* Request 1 *
From the coaching article, copy the passage starting with "Air of negativity" and going on through "inclined towards Sindhu?".

It's never easy to be a coach, especially when you have a pair of superstars pupils. In a recent interview with Outlook, Yohan Blake, the world's second-fastest man, expressed his anguish when he was repeatedly denied the opportunity to challenge his Jamaican training partner Usain Bolt. Blake, the youngest ever 100m world champion and Bolt, an eight-time Olympic gold medallist and 100m world record holder, had a common mentor – Glen Mills.
Even though they ran frequently in the Jamaican relay team, Blake's relationship with Bolt was anything but cordial. It was eloquently clear in the way Blake, who is targeting the 100m gold at the 2020 Tokyo Olympics, spoke about Bolt, whose final race at the 2017 world championship denied Jamaica the 4 x 100m relay gold. Blake now has a new coach and probably felt betrayed that Mills never let him become the sprinter that he really was. "I was born at the wrong time," Blake would say.
Pullela Gopichand has probably faced similar situations when he trained Saina Nehwal and PV Sindhu at his Hyderabad academy. Sportspersons are fiercely emotional by nature. In individual sports like athletics, badminton and tennis, possessiveness is like a double-edged sword. Every top athlete, who share a coach, has lived with it. Gopichand faced, felt and withstood it. In Boria Majumdar and Nalin Mehta's book Dreams of a Billion: India And The Olympic Games, the former All-England champion and current national coach has for the first time spoken about his feelings when Saina Nehwal deserted his academy in 2014 to train at Prakash Padukone's in Bangalore.
Air of negativity
Saina Nehwal's bronze medal at the 2012 London Olympics turned out to be a sort of 'curse' for Gopichand. For lack of coaches at his academy, Gopichand was handling more than one player capable of doing well in world tournaments. PV Sindhu, who remained in Saina's shadow till 2012, made life harder for Gopichand with her world championships bronze in 2013. Defeats often give birth to negativity and after her loss in the world championships, Saina's doubts only multiplied. Was 'Gopi Sir' giving her all the attention she deserved? Or, is he more inclined towards Sindhu?
According to Parupallu Kashyap, Pullela Gopichand failed to salvage the situation after PV Sindhu's bronze in the 2014 World Championships, and Saina Nehwal was determined to leave.

* Stored data *
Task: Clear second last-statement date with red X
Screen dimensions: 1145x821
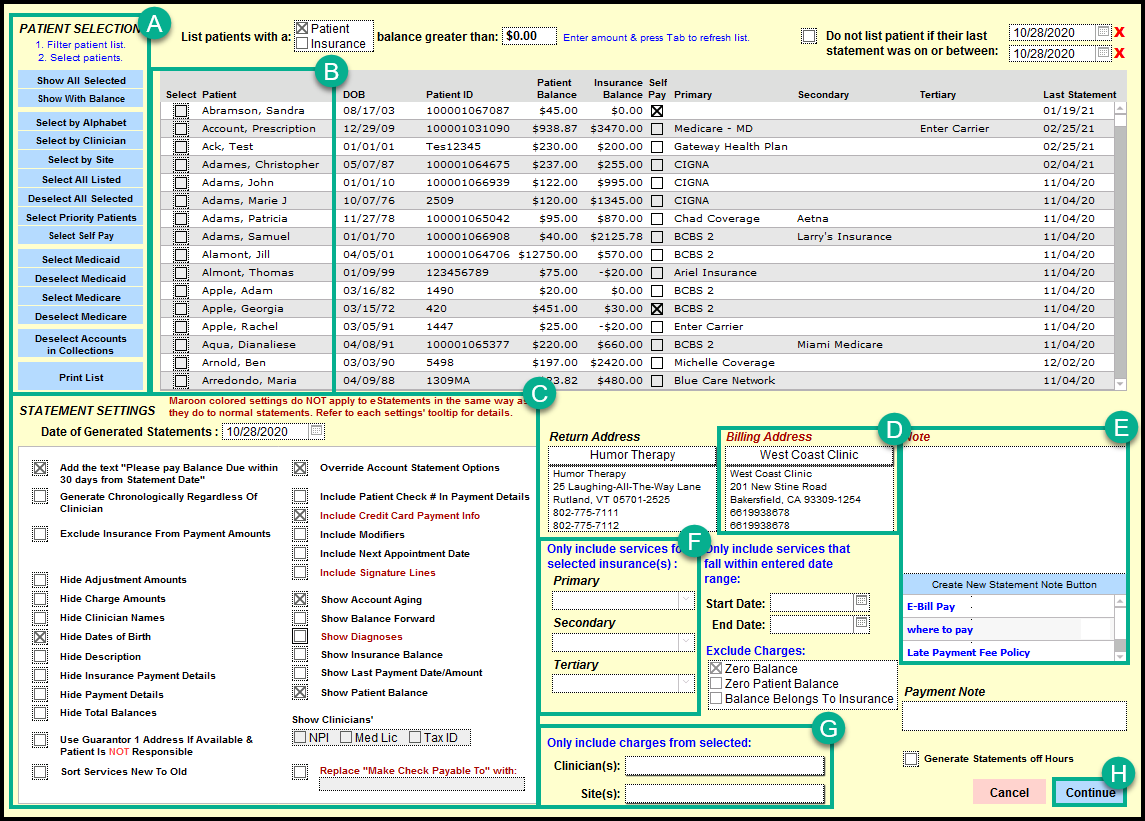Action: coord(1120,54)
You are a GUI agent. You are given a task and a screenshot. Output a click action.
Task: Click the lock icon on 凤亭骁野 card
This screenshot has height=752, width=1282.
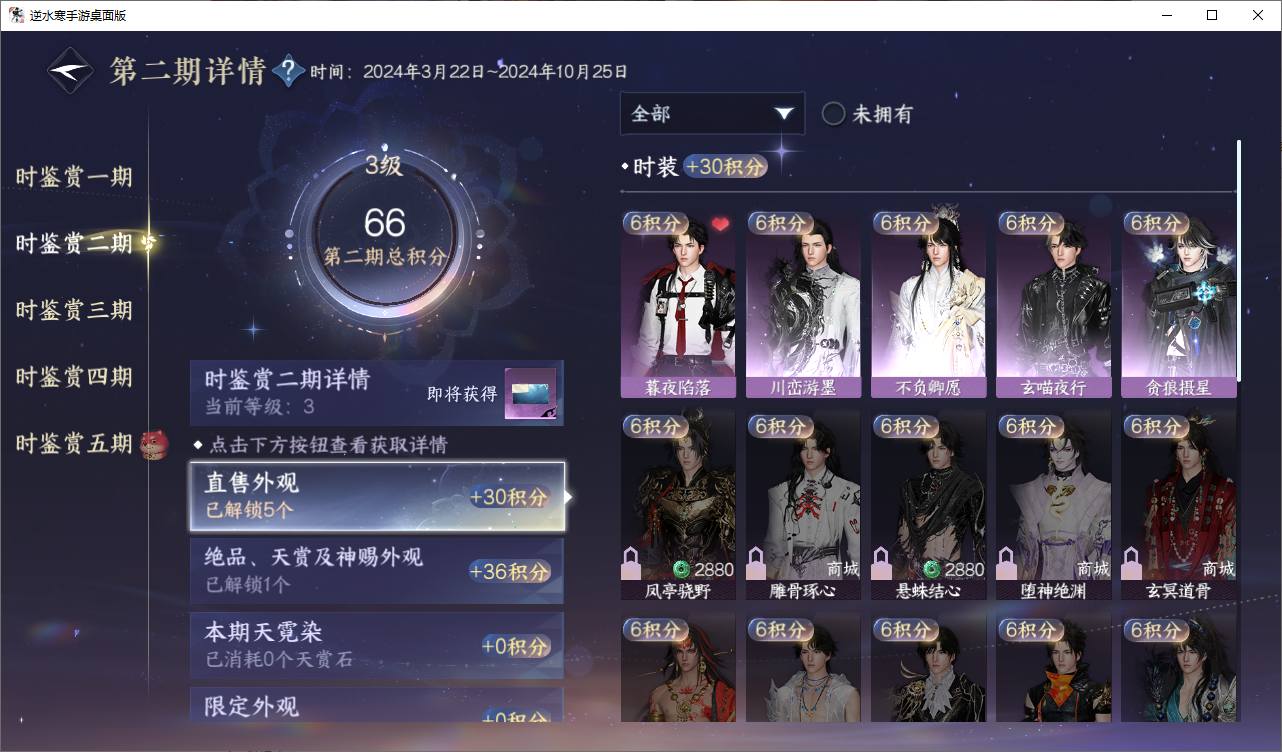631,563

==

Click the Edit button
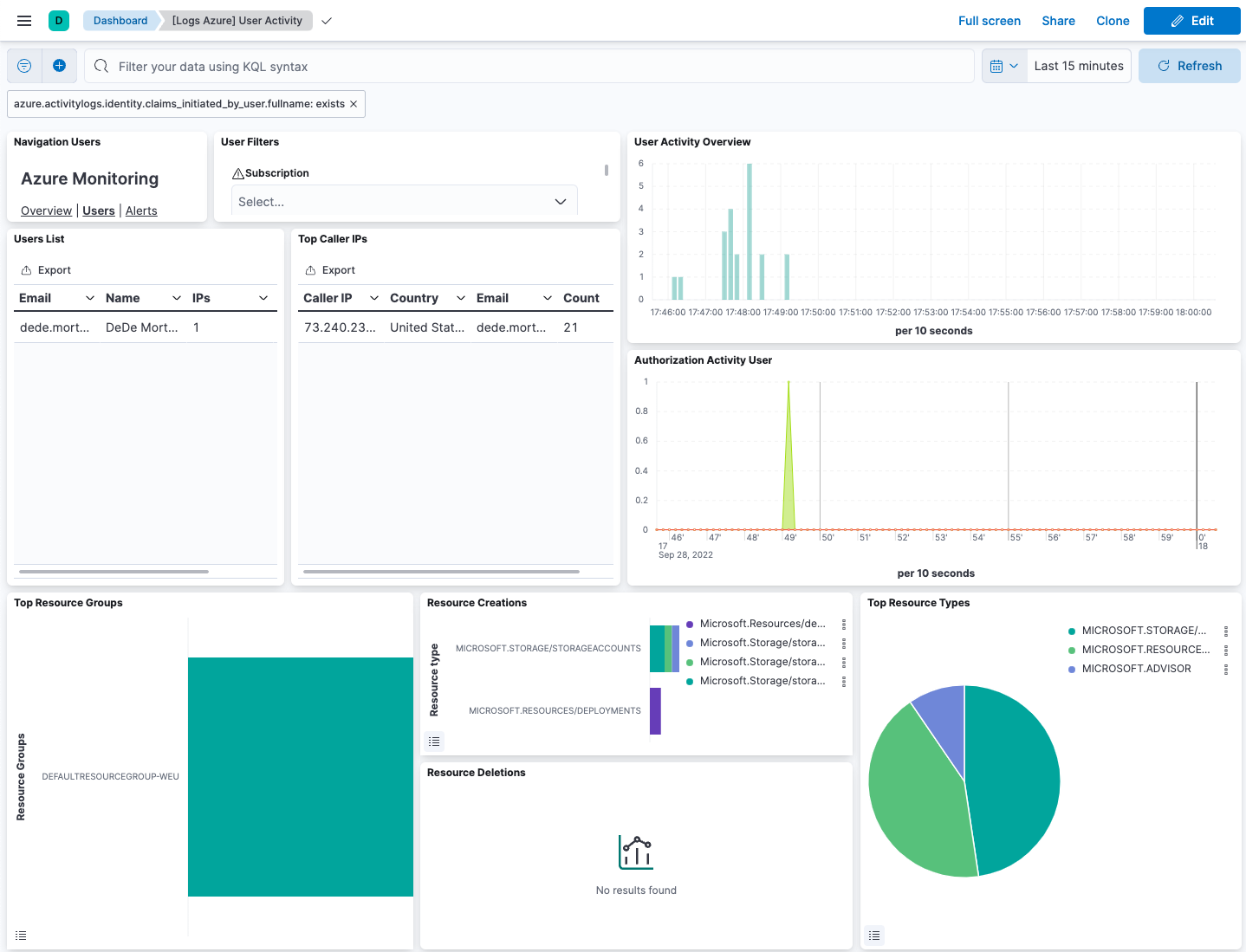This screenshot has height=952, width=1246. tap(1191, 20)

* Request 2 *
Please repeat the rows starting with the line with "Task: Clear second" and going on through the line with "Action: coord(1120,54)", leaving out the pictures.

* Correct response 1 *
Air of negativity
Saina Nehwal's bronze medal at the 2012 London Olympics turned out to be a sort of 'curse' for Gopichand. For lack of coaches at his academy, Gopichand was handling more than one player capable of doing well in world tournaments. PV Sindhu, who remained in Saina's shadow till 2012, made life harder for Gopichand with her world championships bronze in 2013. Defeats often give birth to negativity and after her loss in the world championships, Saina's doubts only multiplied. Was 'Gopi Sir' giving her all the attention she deserved? Or, is he more inclined towards Sindhu?

* Correct response 2 *
Task: Clear second last-statement date with red X
Screen dimensions: 1145x821
Action: coord(1120,54)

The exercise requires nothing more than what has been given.